Reddit's prospects as it moves toward a stock market listing have a lot more to do with relationships with AI vendors like OpenAI than you might expect.

In its IPO prospectus presented today With the US Securities and Exchange Commission, Reddit repeatedly emphasized how much it believes it can earn (and has earned) from data licensing deals with companies that train AI models in its more than 1 billion posts and more than 16 billion comments.
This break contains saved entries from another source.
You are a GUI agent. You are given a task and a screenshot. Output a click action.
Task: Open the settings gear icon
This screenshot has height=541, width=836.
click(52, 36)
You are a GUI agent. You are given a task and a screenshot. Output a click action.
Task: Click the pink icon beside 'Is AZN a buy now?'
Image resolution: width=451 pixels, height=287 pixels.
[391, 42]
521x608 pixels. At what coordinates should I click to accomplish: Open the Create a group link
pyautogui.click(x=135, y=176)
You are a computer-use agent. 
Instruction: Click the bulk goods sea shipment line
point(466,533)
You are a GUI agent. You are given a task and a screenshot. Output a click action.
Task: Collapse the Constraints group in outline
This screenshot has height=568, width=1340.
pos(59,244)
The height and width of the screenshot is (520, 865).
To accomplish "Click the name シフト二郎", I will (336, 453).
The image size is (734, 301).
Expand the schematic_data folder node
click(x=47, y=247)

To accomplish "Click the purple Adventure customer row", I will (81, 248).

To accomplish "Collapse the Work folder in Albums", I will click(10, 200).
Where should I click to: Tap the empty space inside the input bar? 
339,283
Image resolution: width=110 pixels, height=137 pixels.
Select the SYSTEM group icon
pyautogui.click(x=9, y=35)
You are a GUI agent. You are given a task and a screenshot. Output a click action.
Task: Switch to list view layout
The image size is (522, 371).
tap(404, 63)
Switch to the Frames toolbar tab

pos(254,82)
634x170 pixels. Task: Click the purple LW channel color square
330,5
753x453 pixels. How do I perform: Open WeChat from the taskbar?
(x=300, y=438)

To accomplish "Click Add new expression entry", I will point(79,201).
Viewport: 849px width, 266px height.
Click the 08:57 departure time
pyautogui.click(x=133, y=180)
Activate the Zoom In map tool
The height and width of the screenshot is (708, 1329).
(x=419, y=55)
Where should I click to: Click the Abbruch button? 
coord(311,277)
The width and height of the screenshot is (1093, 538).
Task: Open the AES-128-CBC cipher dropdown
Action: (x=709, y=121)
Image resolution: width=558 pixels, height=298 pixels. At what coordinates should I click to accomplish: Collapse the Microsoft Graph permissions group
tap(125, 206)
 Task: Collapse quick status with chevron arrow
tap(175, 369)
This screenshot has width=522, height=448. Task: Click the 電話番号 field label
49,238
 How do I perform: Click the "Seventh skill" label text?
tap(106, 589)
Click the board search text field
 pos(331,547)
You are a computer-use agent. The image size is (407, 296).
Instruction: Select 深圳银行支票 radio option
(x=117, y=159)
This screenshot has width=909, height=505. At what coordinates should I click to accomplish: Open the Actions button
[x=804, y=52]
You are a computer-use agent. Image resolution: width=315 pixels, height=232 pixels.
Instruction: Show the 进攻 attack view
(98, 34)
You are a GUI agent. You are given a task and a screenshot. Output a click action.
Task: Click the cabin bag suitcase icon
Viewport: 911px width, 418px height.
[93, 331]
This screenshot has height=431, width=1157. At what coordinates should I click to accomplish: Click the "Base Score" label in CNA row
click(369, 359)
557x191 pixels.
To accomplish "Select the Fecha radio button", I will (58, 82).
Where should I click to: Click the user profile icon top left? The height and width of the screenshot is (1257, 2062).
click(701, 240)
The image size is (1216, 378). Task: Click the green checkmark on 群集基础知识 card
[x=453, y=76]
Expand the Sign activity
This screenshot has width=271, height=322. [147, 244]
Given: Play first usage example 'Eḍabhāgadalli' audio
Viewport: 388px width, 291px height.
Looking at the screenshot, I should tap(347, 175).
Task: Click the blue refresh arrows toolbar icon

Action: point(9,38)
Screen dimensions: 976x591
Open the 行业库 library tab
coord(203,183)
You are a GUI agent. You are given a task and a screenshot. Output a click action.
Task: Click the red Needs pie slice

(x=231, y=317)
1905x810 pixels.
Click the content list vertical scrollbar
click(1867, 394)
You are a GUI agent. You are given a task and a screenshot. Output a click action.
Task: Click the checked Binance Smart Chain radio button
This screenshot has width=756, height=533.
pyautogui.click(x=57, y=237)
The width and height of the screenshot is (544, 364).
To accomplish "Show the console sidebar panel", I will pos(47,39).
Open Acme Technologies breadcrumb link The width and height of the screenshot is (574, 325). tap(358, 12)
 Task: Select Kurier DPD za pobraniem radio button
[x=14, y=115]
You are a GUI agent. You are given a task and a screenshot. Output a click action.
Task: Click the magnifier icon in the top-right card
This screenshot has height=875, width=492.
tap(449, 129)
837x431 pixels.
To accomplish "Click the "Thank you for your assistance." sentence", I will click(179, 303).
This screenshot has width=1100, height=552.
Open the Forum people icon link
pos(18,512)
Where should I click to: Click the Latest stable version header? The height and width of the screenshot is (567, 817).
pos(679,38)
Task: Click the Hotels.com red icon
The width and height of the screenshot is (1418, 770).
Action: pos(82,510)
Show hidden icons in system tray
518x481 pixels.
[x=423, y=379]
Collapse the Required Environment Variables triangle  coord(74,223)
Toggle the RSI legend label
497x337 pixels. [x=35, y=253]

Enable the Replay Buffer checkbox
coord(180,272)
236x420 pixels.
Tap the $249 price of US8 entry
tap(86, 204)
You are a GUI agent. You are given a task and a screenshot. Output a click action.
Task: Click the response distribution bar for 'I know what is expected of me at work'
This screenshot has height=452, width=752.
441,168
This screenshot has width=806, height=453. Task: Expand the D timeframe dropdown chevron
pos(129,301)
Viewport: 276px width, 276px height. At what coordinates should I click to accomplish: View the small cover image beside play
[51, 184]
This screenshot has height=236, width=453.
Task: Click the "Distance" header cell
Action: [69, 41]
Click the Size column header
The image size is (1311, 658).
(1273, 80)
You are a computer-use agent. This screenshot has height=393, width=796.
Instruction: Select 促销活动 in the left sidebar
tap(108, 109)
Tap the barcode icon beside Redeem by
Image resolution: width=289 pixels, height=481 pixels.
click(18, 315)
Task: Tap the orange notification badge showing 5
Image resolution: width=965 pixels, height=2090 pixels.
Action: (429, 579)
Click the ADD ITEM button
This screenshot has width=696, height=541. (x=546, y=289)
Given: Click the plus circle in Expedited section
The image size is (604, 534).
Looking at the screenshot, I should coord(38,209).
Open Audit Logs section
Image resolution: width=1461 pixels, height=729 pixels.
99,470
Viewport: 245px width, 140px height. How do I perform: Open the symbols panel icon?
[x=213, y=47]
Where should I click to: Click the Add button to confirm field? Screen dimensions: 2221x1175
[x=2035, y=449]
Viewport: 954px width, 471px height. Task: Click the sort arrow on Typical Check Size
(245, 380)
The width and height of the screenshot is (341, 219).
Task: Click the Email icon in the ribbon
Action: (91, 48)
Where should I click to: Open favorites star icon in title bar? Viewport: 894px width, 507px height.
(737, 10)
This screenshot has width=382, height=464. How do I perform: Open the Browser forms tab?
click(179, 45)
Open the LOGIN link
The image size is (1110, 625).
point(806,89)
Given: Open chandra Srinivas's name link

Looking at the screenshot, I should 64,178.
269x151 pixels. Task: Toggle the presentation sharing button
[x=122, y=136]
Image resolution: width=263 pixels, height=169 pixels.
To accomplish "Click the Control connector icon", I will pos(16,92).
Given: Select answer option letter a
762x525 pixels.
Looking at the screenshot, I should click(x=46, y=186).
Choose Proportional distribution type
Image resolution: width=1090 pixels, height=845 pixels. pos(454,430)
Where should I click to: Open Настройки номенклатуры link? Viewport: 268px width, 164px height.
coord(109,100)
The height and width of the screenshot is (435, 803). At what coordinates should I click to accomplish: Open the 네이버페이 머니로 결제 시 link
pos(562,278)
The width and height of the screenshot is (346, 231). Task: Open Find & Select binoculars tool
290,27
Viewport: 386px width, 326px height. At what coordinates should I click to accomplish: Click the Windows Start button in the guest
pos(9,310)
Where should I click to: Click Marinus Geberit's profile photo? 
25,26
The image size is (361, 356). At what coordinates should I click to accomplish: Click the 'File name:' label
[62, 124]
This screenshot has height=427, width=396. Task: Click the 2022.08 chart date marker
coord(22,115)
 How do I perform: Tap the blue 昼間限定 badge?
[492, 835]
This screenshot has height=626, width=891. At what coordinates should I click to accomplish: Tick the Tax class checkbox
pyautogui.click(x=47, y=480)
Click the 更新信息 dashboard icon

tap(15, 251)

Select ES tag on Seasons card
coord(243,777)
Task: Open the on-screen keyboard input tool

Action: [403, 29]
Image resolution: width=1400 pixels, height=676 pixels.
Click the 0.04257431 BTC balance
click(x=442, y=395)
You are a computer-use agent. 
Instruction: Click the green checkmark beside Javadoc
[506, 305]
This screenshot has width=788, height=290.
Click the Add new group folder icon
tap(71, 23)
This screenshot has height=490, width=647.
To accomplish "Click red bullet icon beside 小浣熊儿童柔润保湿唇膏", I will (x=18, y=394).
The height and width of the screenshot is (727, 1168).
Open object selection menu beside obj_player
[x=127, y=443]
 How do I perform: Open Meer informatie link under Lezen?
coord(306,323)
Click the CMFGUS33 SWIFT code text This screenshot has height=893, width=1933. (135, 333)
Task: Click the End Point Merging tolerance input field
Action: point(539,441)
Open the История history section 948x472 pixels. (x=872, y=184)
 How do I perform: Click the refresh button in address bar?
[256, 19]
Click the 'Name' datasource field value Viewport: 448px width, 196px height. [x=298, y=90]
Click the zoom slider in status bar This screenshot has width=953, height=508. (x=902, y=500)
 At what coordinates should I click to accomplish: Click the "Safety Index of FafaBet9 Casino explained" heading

“In January 2024, we entered into certain data licensing agreements with an aggregate contract value of $203.0 million and terms ranging from two to three years,” the prospectus reads. “We expect a minimum of $66.4 million of revenue to be recognized during the year ending December 31, 2024 and the remainder thereafter.”

Now, it's a mystery which AI vendors are licensing Reddit data so far. Earlier this week, Bloomberg and Reuters reported that a “large anonymous artificial intelligence company” – possibly Google – had entered into a licensing agreement worth about $60 million on an annualized basis. But OpenAI wouldn't be a surprising customer either, especially considering OpenAI CEO Sam Altman has 8.7%. bet on Reddit (making him the third-largest shareholder) and was once a member of the company's board of directors.

Why is Reddit data valuable? As Reddit explains, AI models “learn” from examples to create essays, code, emails, articles, and more, and providers like OpenAI search the web for millions or billions of these examples to add to their training sets. Some examples are in the public domain. Others are not, or, in the case of Reddit content, are subject to restrictive licenses that require subpoena or specific forms of compensation.

Reddit previously did not prevent access to its data for AI training purposes. But last year he changed course, arguing that your data should not be, in the words of CEO Steve Huffman, “[given] to some of the largest companies in the world for free.”

“Reddit data is a critical building block of today's AI technology and many important language models,” the prospectus continues. “We believe that Reddit's huge corpus of data and conversational insights will continue to play a role in training and improving large language models. As our content updates and grows daily, we hope that models will want to reflect these new ideas and update their training using data from Reddit.”

Content producers, from media libraries to news publishers, are increasingly turning to data licensing deals with AI providers as chatbots like OpenAI's ChatGPT threaten to sap traffic. A recent model from The Atlantic found that if a search engine like Google integrated AI into search, it would respond to a user's query 75% of the time without needing to click on your website.

Vendors, in turn, have been encouraged to seek licensing deals as they face an avalanche of lawsuits alleging they have no legal basis to train their models with data without permission or payment. Recently, The New York Times accused OpenAI to effectively build competitors in news publishers using their works, harming their business.

OpenAI has agreements in place with Shutterstock as well as editors, including Axel Springer, owner of Politico and Business Insider. The licenses are reported However, it is quite small: it maxes out at $5 million a year.